# RECORDS SUPPLIED
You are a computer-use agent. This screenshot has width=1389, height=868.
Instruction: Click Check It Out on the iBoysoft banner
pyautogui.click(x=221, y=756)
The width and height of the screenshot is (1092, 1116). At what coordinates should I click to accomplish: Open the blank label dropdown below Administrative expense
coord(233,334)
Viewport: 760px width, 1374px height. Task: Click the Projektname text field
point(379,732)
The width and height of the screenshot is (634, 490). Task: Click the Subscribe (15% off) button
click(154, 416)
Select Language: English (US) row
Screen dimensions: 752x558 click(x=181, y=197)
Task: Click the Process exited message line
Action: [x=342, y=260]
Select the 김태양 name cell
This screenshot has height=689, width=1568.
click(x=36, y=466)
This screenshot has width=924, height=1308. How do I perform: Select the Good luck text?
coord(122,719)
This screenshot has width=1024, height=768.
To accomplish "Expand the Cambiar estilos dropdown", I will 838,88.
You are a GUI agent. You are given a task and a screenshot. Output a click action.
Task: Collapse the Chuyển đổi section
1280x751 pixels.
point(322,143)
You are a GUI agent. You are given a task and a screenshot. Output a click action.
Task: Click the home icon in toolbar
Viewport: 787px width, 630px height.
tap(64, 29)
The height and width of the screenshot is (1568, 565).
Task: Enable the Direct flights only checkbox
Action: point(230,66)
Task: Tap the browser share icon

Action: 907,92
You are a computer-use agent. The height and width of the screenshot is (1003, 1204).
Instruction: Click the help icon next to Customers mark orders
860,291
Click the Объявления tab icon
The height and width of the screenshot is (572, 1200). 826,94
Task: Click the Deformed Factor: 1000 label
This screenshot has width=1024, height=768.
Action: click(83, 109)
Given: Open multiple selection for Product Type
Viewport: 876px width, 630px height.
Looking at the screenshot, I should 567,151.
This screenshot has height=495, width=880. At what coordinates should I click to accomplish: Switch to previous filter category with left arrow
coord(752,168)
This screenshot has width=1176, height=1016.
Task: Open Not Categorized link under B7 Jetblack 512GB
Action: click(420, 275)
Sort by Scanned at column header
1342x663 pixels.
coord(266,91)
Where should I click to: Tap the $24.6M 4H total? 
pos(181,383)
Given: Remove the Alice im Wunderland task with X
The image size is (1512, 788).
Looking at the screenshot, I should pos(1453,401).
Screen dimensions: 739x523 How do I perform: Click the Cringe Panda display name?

# BRIEF
Looking at the records above, state the number of lines where the word "agent" occurs, and write nothing beyond it.

# COMPLETED EXERCISE
4